__Goal of the exercise__
Reproduce, word for word, the part of the cancer metastasis article starting at "Cancer cells travel" and ending at "chance of survival.".

__Text shown__

╔══

Cancer cells travel in groups to forge metastases with greater chance of survival, study suggests

Apparently there's safety in numbers, even for cancer cells. New research from Johns Hopkins suggests that cancer cells rarely form metastatic tumors on their own, preferring to travel in groups to increase their collective chance of survival.

Image caption: A metastasis now growing in lung tissue (blue) that originated from at least two cells (red and green) from a multicolored tumor in the mammary gland of a mouse.

Image credit: Courtesy of Breanna Moore, Fred Hutchinson Cancer Research Center

In a report on the study published online in the Proceedings of the National Academy of Sciences, the researchers say they also found that traveling cells differ from those multiplying within a primary tumor, and that the difference may make them naturally resistant to chemotherapy.

"We found that cancer cells do two things to increase their chances of forming a new metastasis," says Andrew Ewald, professor of cell biology at the Johns Hopkins University School of Medicine. "They turn on a molecular program that helps them travel through a diverse set of environments within the body, and they travel in groups."

Metastasis, the complex way that tumor cells spread through the body, causes more than 90 percent of cancer-related deaths. Most chemotherapy drugs target proliferating cells and won't kill metastasizing cells, which leaves patients vulnerable to new tumors.

╚══

__Data excerpts__

╔══

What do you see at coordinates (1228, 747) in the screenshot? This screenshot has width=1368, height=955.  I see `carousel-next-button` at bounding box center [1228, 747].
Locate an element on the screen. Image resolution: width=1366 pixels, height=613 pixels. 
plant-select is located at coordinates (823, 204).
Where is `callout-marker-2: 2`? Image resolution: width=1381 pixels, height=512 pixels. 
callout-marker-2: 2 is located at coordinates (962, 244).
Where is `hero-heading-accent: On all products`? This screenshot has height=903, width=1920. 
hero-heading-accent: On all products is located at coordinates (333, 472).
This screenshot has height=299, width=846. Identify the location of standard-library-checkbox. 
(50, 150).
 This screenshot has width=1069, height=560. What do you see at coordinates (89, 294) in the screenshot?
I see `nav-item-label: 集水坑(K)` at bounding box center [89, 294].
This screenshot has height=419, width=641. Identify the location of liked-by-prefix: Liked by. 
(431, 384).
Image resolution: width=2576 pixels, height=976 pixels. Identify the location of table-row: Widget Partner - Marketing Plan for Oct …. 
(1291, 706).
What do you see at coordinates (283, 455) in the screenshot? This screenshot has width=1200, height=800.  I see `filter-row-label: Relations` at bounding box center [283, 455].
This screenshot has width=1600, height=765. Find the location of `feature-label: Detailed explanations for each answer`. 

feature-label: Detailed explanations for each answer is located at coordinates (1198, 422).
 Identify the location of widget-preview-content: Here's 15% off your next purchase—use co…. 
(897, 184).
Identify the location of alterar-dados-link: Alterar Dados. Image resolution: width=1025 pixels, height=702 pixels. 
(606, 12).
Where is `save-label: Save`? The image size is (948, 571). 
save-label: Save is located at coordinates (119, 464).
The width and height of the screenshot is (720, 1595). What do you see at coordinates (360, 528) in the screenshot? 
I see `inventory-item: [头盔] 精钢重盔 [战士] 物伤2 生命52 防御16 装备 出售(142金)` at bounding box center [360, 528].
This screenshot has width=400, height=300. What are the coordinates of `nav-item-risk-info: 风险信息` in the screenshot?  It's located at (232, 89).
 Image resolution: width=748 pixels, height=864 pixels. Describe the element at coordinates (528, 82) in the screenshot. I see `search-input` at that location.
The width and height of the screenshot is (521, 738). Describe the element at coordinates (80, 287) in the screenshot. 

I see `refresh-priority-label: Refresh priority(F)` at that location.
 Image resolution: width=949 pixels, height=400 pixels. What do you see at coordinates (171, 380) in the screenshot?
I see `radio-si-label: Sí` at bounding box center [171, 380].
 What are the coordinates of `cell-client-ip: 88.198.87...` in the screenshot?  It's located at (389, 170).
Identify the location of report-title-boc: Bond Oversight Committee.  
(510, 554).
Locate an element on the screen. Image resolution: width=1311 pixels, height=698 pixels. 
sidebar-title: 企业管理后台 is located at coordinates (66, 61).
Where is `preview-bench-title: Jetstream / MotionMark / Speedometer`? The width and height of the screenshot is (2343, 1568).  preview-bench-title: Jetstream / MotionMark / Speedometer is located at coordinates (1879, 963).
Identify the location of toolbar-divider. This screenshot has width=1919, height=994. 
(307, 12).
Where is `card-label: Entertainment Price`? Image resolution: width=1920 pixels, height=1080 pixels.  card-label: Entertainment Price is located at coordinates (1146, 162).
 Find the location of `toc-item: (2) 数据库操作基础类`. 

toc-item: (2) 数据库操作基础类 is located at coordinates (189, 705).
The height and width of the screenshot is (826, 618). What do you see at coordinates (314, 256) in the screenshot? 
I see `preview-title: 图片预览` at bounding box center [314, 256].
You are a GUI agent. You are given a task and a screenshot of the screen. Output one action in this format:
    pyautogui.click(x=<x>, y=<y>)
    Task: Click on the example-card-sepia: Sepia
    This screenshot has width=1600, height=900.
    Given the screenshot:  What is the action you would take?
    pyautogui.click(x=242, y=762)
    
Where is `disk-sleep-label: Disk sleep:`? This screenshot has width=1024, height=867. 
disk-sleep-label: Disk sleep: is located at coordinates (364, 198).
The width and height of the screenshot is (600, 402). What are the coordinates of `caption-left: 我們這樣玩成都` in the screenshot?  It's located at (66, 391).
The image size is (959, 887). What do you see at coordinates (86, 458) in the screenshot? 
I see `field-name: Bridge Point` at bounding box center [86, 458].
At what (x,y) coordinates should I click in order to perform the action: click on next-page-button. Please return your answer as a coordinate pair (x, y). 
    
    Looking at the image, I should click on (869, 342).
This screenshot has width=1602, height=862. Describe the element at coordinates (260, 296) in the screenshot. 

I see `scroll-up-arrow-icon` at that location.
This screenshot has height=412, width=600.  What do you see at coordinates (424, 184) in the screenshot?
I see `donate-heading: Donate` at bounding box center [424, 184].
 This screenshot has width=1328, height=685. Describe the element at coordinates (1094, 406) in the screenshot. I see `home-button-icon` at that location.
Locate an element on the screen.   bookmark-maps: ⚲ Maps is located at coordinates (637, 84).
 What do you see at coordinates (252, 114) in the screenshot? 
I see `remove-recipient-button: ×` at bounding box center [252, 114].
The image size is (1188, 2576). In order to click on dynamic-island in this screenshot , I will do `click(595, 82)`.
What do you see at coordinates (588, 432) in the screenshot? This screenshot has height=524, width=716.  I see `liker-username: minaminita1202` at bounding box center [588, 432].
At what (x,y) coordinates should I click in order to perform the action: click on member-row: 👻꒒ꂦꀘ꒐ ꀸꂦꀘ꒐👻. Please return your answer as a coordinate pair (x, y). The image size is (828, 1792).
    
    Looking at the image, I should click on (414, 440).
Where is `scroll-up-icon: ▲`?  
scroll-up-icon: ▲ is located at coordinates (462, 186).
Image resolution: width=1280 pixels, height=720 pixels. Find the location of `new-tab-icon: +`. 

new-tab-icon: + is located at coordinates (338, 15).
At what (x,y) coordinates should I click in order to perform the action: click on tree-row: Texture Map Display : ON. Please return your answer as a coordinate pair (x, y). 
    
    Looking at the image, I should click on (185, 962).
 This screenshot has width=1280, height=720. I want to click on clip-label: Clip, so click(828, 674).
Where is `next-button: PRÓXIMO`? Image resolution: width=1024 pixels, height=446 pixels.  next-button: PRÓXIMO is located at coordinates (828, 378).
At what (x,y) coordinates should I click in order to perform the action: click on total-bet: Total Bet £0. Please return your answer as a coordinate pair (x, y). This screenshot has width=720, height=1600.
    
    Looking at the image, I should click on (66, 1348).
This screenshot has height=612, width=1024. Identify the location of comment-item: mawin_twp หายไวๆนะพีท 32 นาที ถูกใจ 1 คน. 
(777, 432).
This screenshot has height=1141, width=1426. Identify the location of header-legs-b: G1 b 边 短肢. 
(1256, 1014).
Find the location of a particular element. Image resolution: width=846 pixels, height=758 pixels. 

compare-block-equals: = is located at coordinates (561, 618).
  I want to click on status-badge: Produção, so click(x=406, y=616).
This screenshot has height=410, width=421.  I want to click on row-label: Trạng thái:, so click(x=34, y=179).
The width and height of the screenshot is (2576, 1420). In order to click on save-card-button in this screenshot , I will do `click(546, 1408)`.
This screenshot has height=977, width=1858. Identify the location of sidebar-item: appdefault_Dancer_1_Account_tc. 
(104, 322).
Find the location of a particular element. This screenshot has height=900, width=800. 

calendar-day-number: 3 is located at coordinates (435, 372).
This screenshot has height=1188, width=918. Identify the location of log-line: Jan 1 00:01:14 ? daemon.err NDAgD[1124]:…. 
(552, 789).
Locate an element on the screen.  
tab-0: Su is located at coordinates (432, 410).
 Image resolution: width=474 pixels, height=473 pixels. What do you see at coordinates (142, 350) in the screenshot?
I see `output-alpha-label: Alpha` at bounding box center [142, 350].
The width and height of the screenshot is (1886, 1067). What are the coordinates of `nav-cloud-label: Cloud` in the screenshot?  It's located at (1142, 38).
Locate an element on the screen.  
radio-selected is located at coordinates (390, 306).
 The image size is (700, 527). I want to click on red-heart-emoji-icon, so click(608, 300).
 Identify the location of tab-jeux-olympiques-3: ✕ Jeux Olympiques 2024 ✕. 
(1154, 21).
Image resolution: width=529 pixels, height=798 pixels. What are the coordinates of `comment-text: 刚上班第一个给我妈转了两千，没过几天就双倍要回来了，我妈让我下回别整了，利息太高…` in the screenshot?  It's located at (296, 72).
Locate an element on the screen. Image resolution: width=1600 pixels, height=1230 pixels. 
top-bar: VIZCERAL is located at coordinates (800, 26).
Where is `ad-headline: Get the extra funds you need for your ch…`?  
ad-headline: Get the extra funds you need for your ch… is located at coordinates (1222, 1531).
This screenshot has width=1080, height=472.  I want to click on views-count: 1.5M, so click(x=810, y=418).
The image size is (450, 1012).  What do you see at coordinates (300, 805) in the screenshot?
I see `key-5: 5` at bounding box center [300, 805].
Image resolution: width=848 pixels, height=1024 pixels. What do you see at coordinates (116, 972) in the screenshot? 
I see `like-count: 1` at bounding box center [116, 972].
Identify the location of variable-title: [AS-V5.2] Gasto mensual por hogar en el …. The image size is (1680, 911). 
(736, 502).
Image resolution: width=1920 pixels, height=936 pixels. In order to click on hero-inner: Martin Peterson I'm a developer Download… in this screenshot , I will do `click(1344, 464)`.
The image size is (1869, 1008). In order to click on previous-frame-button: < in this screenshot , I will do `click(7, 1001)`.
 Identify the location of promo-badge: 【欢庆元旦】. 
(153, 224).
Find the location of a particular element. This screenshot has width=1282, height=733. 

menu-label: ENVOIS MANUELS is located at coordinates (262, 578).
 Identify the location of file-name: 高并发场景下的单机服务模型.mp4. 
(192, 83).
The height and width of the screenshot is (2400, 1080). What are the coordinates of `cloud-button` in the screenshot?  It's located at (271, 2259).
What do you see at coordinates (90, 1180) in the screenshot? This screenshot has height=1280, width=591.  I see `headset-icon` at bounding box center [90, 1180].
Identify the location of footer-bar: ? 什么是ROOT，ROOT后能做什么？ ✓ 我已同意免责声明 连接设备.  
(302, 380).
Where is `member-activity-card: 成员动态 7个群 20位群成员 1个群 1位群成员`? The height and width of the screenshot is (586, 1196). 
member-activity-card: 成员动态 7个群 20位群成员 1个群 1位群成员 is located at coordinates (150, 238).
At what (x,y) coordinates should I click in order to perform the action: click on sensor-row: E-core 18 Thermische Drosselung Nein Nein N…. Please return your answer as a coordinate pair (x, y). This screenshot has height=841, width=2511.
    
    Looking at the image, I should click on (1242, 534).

╚══

__Exercise output__
Cancer cells travel in groups to forge metastases with greater chance of survival, study suggests

Apparently there's safety in numbers, even for cancer cells. New research from Johns Hopkins suggests that cancer cells rarely form metastatic tumors on their own, preferring to travel in groups to increase their collective chance of survival.